Doctors will begin by asking a patient about their symptoms. In some situations, the general practitioner or a urologist might ask the patient to keep a bladder diary. The patient should record how much they drink, when they urinate, and how much urine is produced. They should also note whether there is an urge to urinate and the number of incontinence episodes experienced. Of course, the doctor will also conduct a physical exam, which will check the strength of the woman’s pelvic floor muscles.

A urine sample will be taken and tested for any infection or other abnormalities. As well, blood tests can be taken to help reveal any substances that could be linked to the urinary incontinence. Another measurement that might be ordered by the doctor is the post-void residual, or PVR. This measures how much urine is left in the bladder after you have finished urinating. Basically, a person urinates into a container measuring how much is expelled. An ultrasound or catheter then measures how much urine is still in the bladder.

A pelvic ultrasound, a stress test, and special X-ray procedure to visualize the bladder called a cystogram may also be conducted. There is also something called urodynamic testing, which involves a catheter inserted through the urethra into the bladder. The bladder is filled with water and a monitor determines how much pressure the bladder and urinary sphincter muscle can handle. Lastly, a cystoscope, which is a thin tube with a lens at the end, can be inserted into the urethra so a doctor can view the urinary tract. This is called cystoscopy.

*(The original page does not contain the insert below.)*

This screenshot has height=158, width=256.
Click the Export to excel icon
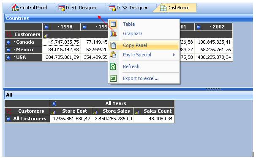[113, 78]
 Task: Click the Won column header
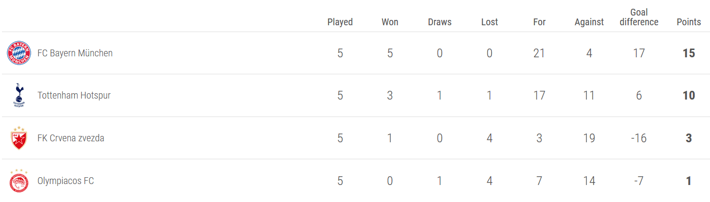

Urinary incontinence treatment options

There are different urinary incontinence treatments depending on what led to the UI in the first place. In many situations, behavioral remedies such as bladder retraining and Kegel exercises can help. Bladder retraining is simply using the washroom at regular timed intervals. This is also referred to as “timed voiding”. Kegel exercises are movements to strengthen the muscles that help hold in urine.

Lifestyle changes play a big role in treatment for some people who struggle with UI. There are those who cut down on caffeine consumption, consume less fluid, consume more fluids, or lose weight and find improvement.

Some people are prescribed urinary incontinence medication in combination with exercises, but it is important to know that there can be side effects, including dry mouth. There is also topical estrogen for the skin that comes as a ring, patch, or vaginal cream. It reinforces the tissue in the urethra and vaginal areas. Medical devices, including urethral and vaginal inserts, have been known to help women with incontinence, particularly during times of physical activity.

Although less common, radiofrequency therapy, which can firm up tissue in the lower urinary tract, botox injected into the bladder muscle, bulking agents injected into the tissue around the urethra, as well as the sacral nerve stimulator, a device implanted under the skin to stimulate the nerve that controls the bladder, are also treatment options.

Unfortunately, there are situations where urinary incontinence surgery is required. The three most common procedures are: sling, colposuspension, and artificial sphincter. Sling involves inserting something into the neck of the bladder to support the urethra in order to stop the leaking. Colposuspension is a bladder neck lift. It is more invasive as it requires an incision in the lower abdomen and stitches through the walls of the bladder neck. Artificial sphincter is an artificial valve inserted to control the flow of urine from the bladder into the urethra. This is only recommended when nothing else works, because it comes with some serious risks.

The good news is, many people who suffer from urinary incontinence are able to find relief through behavioral and lifestyle changes. Also, there are a lot of women who only experience the odd episode of UI. These women have the option of purchasing absorbent pads at their local pharmacies. Most are not bulky and some are placed into normal underwear.

Living with urinary incontinence can be a major inconvenience, but hiding the fact that you have this problem from your doctor will only prolong and even worsen the situation. If you experience any of the symptoms described here, see a doctor to get some relief.